***** Records for this exercise
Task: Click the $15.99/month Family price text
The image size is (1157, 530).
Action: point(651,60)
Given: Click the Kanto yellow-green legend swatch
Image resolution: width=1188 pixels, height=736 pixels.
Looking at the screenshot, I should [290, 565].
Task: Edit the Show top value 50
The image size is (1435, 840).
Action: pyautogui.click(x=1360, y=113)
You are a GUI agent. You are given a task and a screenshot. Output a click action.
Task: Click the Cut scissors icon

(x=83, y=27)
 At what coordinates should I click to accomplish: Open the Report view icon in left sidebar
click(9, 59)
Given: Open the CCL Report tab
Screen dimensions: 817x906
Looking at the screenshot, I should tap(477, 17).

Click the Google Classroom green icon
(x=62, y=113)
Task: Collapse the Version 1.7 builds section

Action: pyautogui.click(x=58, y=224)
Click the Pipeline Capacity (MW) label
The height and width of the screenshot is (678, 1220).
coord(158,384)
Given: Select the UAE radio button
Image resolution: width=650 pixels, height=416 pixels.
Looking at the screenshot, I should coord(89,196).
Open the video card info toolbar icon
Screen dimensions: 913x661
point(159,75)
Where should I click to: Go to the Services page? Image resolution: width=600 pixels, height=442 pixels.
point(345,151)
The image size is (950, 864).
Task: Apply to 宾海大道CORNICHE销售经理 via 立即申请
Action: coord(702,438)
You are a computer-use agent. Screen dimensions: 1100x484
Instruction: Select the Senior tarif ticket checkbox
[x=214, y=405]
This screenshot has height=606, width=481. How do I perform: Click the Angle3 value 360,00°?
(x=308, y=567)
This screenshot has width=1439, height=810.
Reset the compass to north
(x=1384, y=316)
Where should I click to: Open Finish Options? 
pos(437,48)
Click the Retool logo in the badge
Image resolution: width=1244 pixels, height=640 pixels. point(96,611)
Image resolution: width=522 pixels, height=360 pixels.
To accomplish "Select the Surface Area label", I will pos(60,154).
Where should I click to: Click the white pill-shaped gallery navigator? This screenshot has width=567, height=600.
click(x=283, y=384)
**********
Search the data for the word "agent" and copy each line where it appears.

Expected output:
You are a GUI agent. You are given a task and a screenshot. Output a click action.
You are a computer-use agent. Screen dimensions: 1100x484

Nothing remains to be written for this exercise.